Pitfalls of Renal Stones
There are mimics of renal stones. These include vascular calcifications that appear as linear, closely spaced reflections. Although less likely to produce acoustic shadowing, if severe enough, shadowing may be observed with vascular calcifications. Renal sinus fat is more diffuse and should not be confused with renal stones. Usually, the renal medulla is hypoechoic to the renal cortex. However, with renal nephrocalcinosis, the medulla appears to be diffusely echogenic and should not be confused with renal stones, which are a more focal process.
Patients with acute flank pain may be suffering from renal obstruction, but if there is pyuria, or evidence of infection, pyelonephritis may be considered.

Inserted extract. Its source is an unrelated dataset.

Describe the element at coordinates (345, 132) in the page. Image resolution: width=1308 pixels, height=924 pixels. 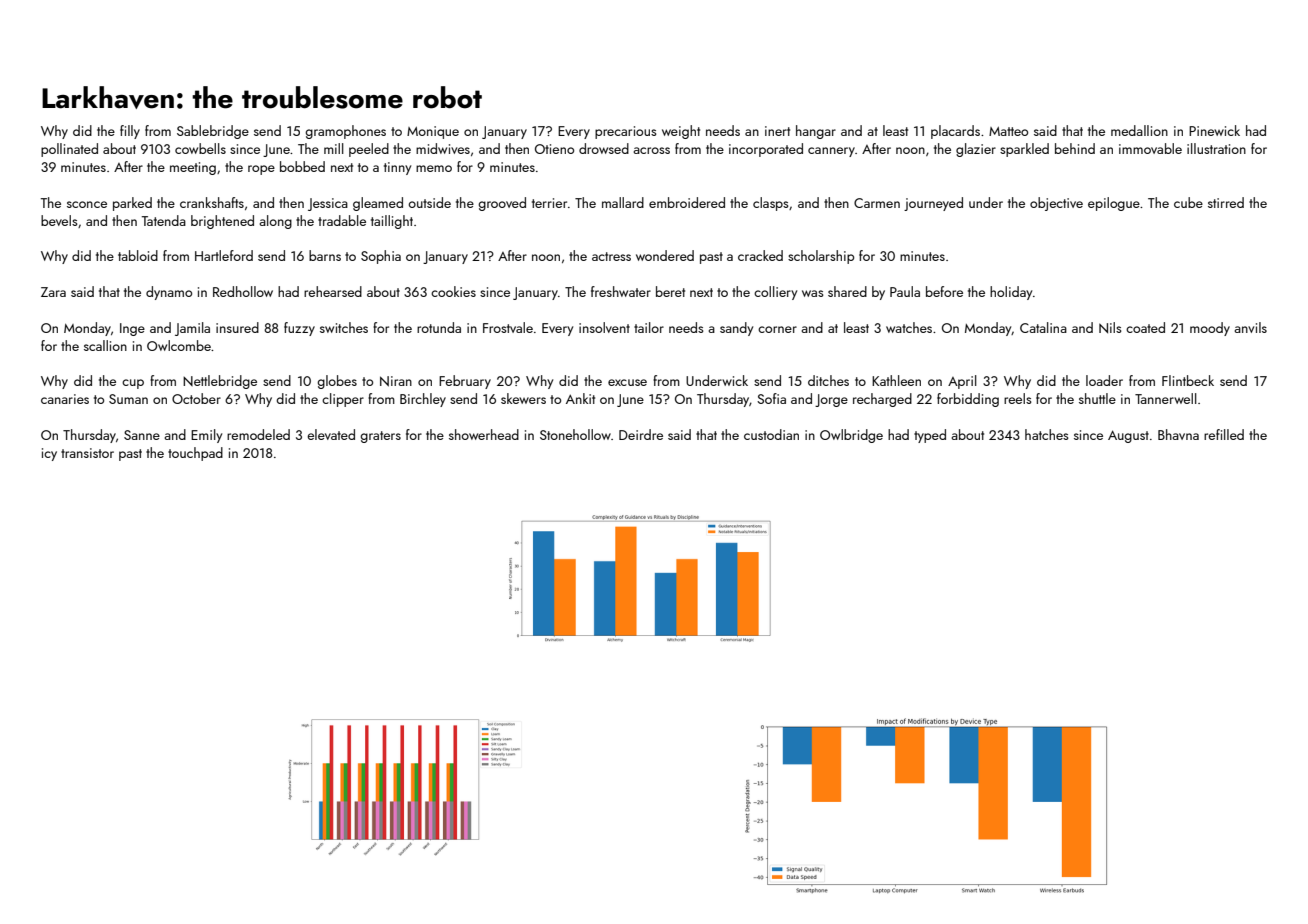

Acute pyelonephritis is an infection of the renal parenchyma and collecting system most commonly secondary to lower urinary tract infection. The etiology is usually a bacterial infection from Escherichia coli . With mild pyelonephritis, the kidney may appear sonographically normal. There may be some perinephric fluid, renal enlargement, and decreased visualization of the renal sinus fat. Focal pyelonephritis may result in areas of decreased or increased echogenicity ( Fig. 19.11 , ). There also may be decreased distinction of the renal medulla and cortex. In these situations there may be swelling of a portion of the renal parenchyma, resulting in a differentiation from the rest of the renal parenchyma. This region is usually avascular ( ). With treatment of pyelonephritis, the kidney will eventually appear normal. Contrast-enhanced computed tomography (CT) is more sensitive than ultrasound in demonstrating focal pyelonephritis. Contrast-enhanced ultrasound shows promise in the detection of pyelonephritis. Eventually, these focal areas of pyelonephritis can resolve or develop into renal abscesses. These are usually hypoechoic and avascular areas within the kidney ( Fig. 19.12 ). Color flow may demonstrate surrounding hyperemia. Contrast-enhanced CT or contrast-enhanced ultrasound may be helpful to better identify focal pyelonephritis or a focal renal abscess (see Fig. 19.12 ).